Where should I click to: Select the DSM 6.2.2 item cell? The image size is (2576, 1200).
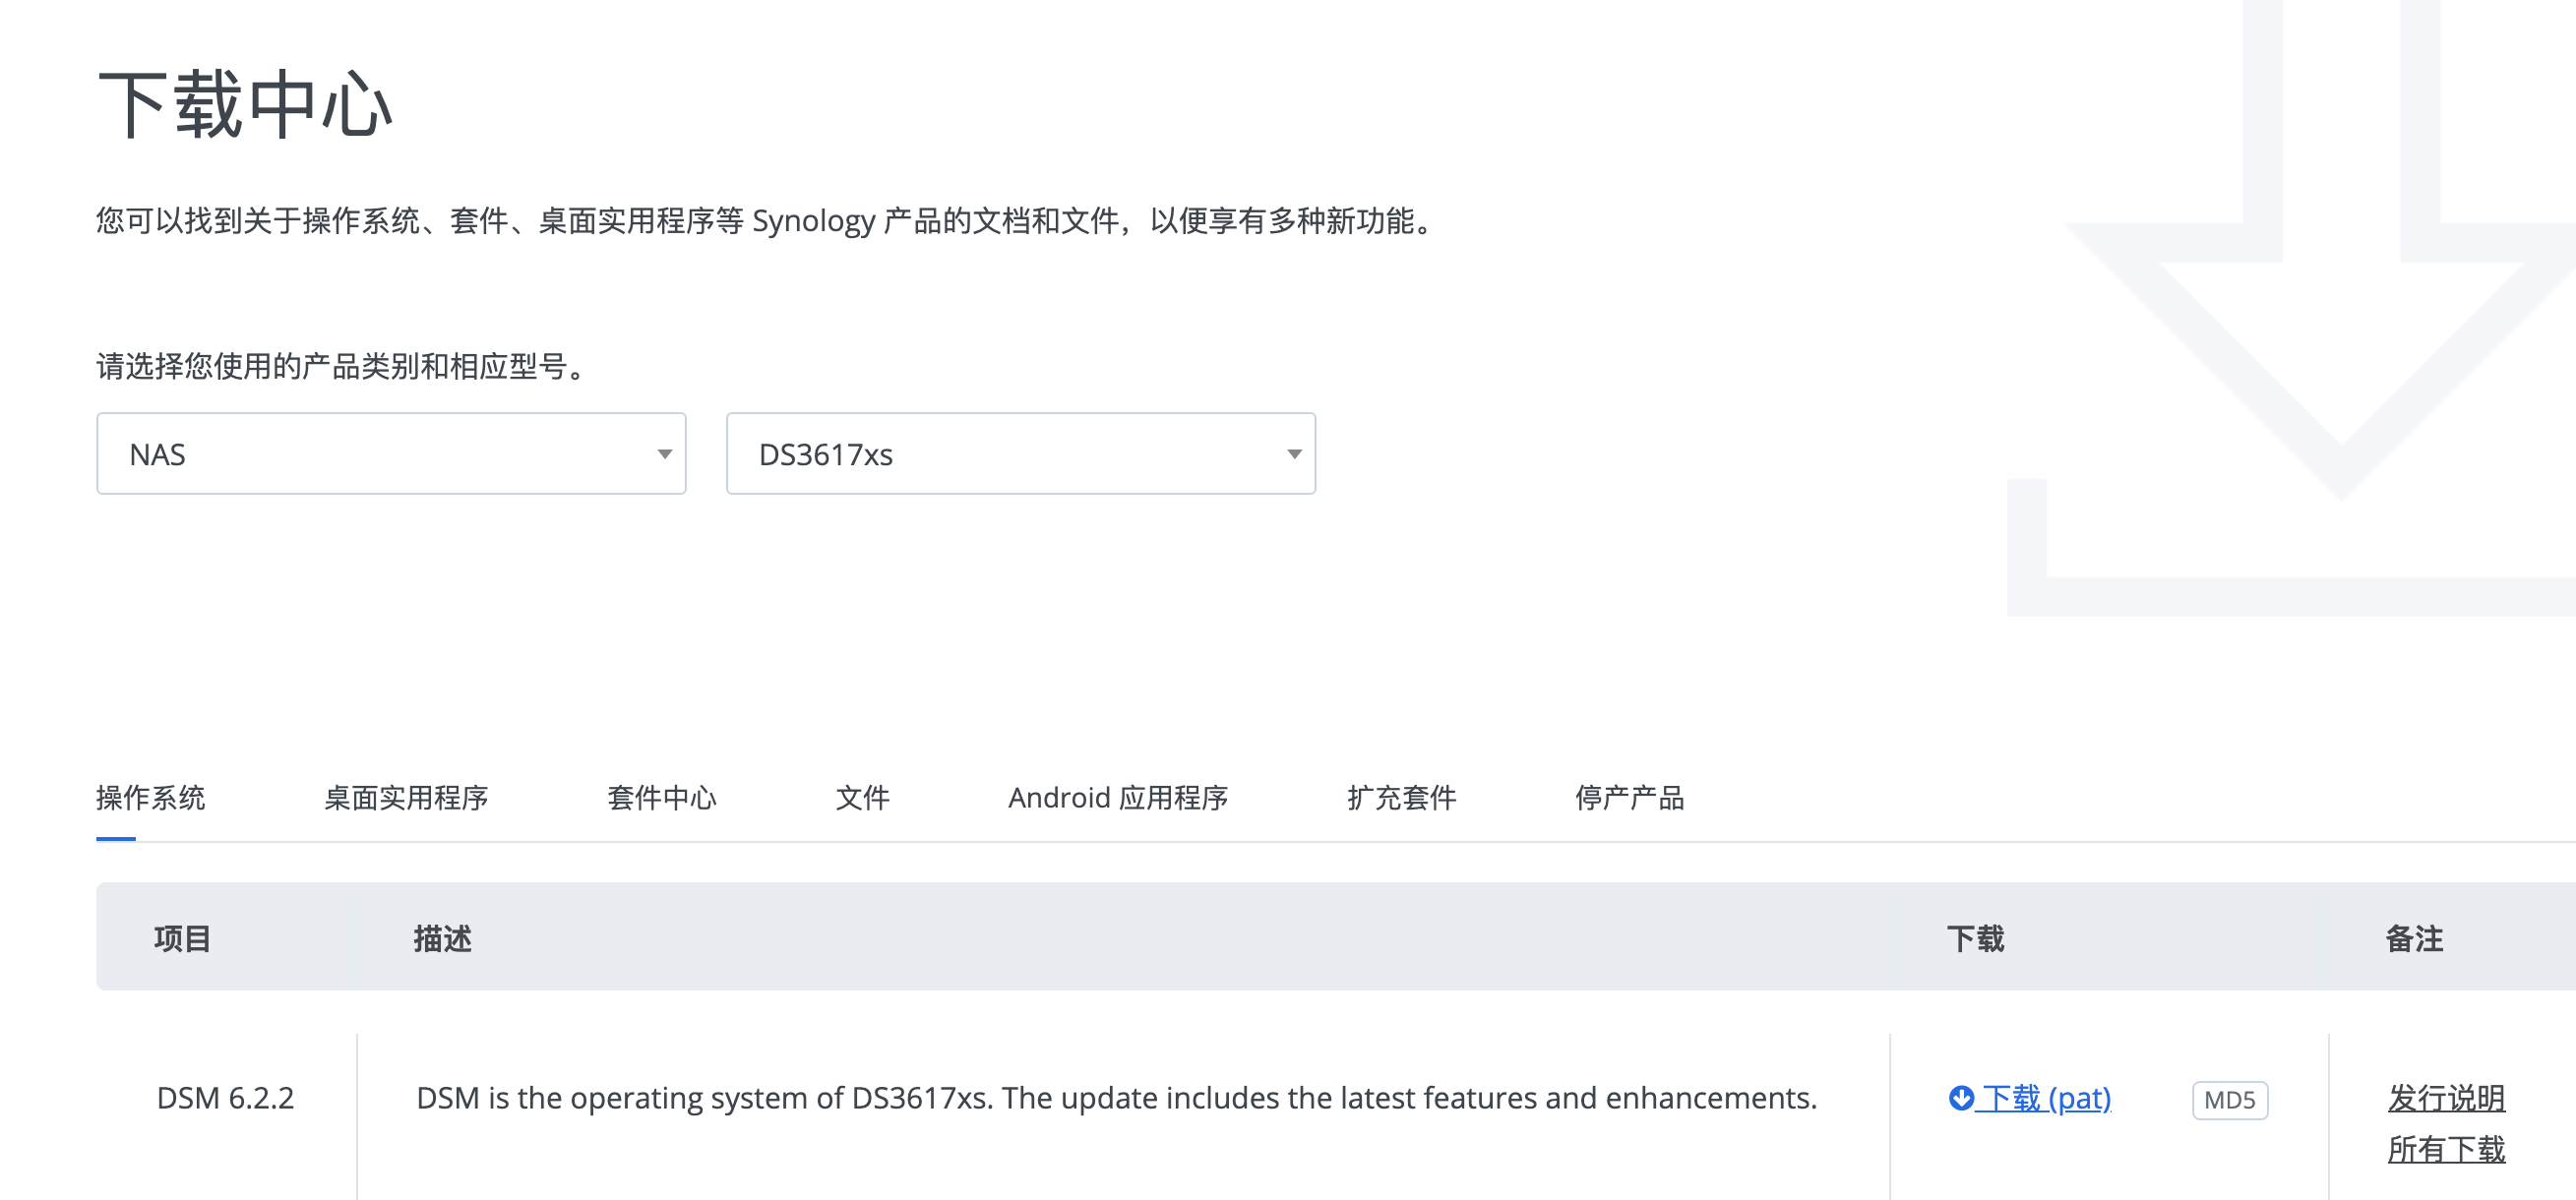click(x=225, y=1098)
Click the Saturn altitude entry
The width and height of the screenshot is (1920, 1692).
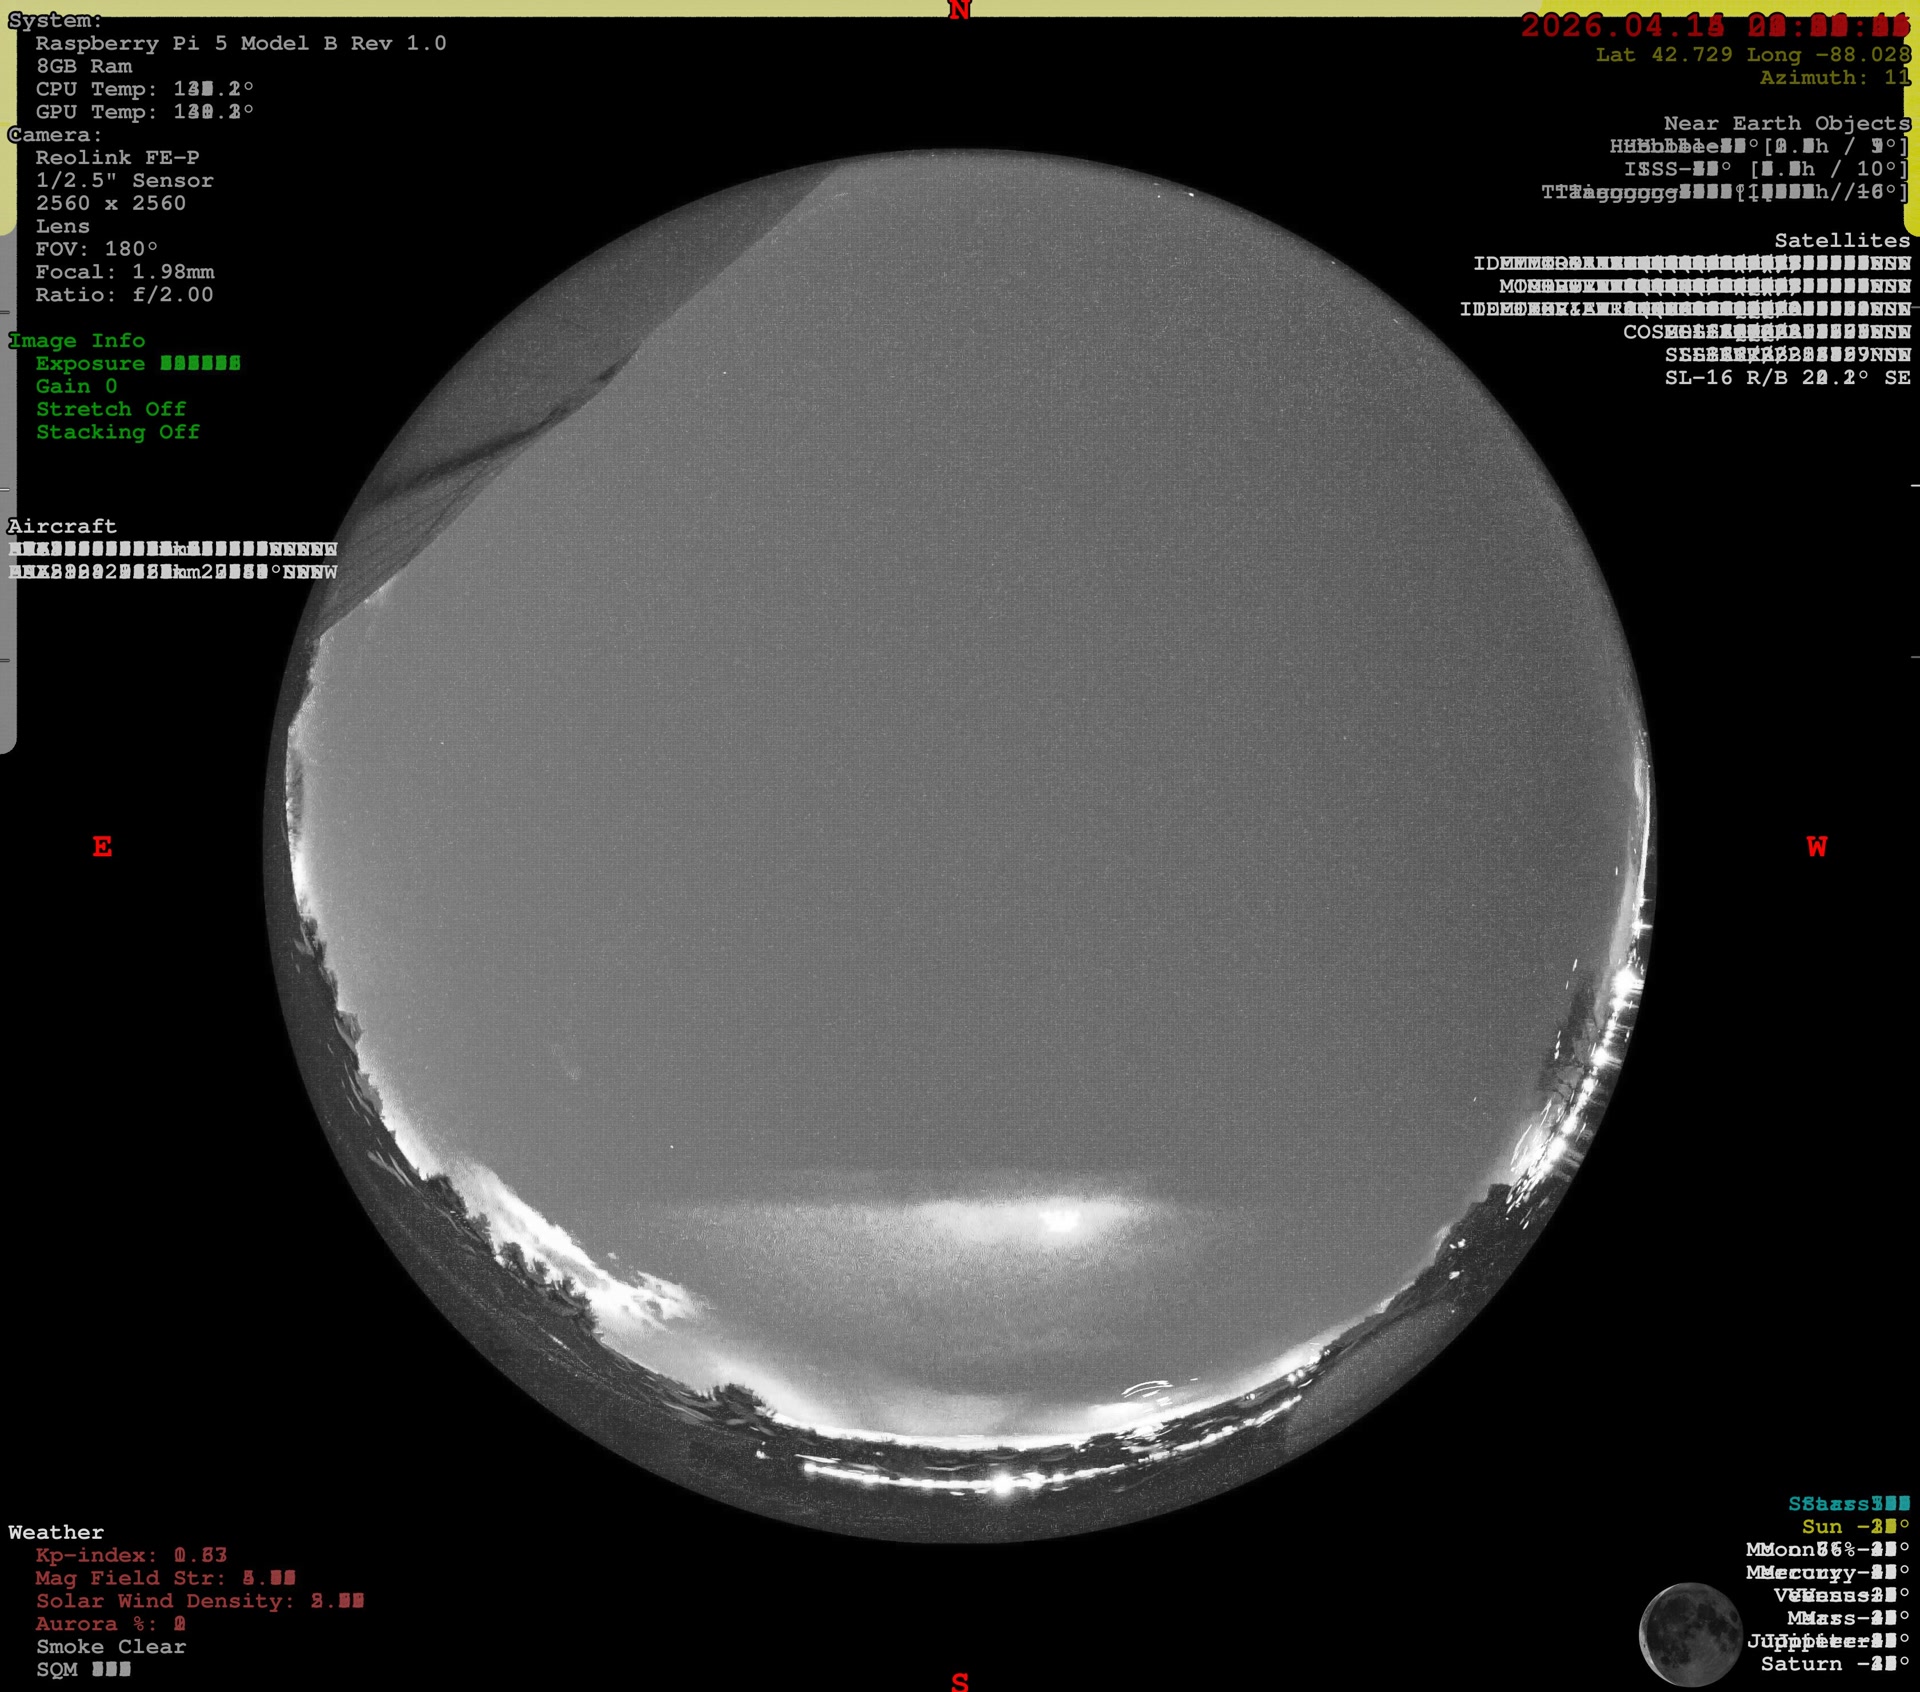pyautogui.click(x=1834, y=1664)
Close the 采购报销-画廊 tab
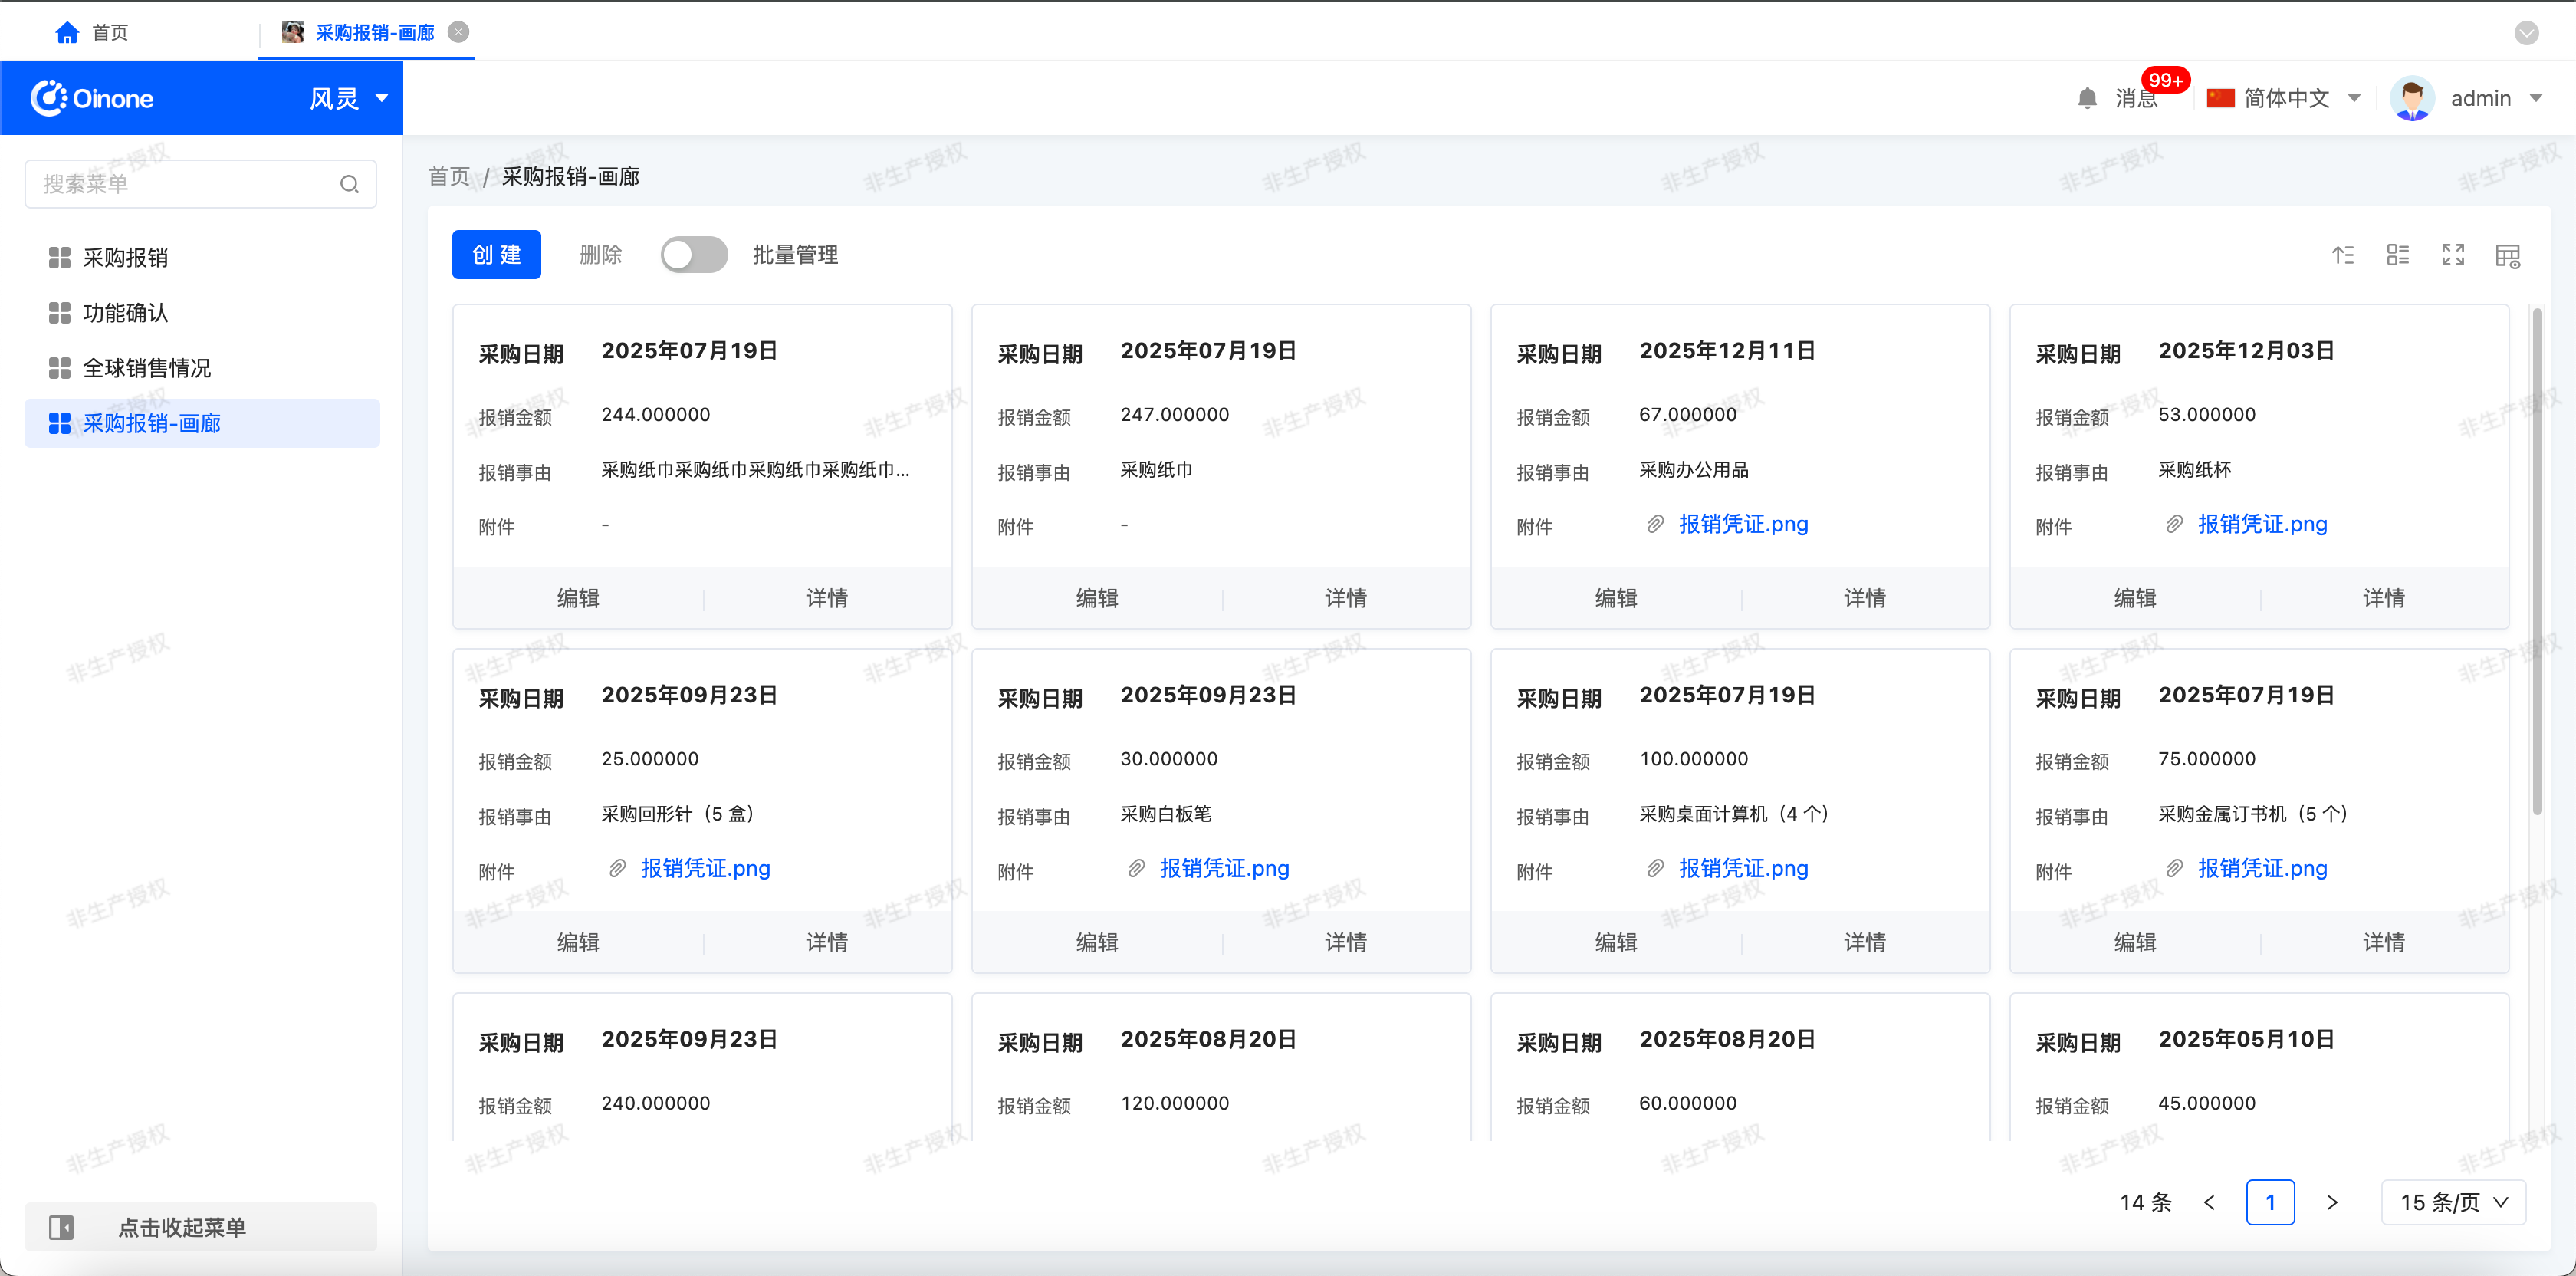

■ ■ ■

Work order:
The copy should match the records above exactly, except that pictures are dropped.

Task response:
Where should I click to: Select the DSM 6.2.2 item cell? The image size is (2576, 1200).
click(x=225, y=1098)
Click the Saturn altitude entry
The width and height of the screenshot is (1920, 1692).
pyautogui.click(x=1834, y=1664)
Close the 采购报销-画廊 tab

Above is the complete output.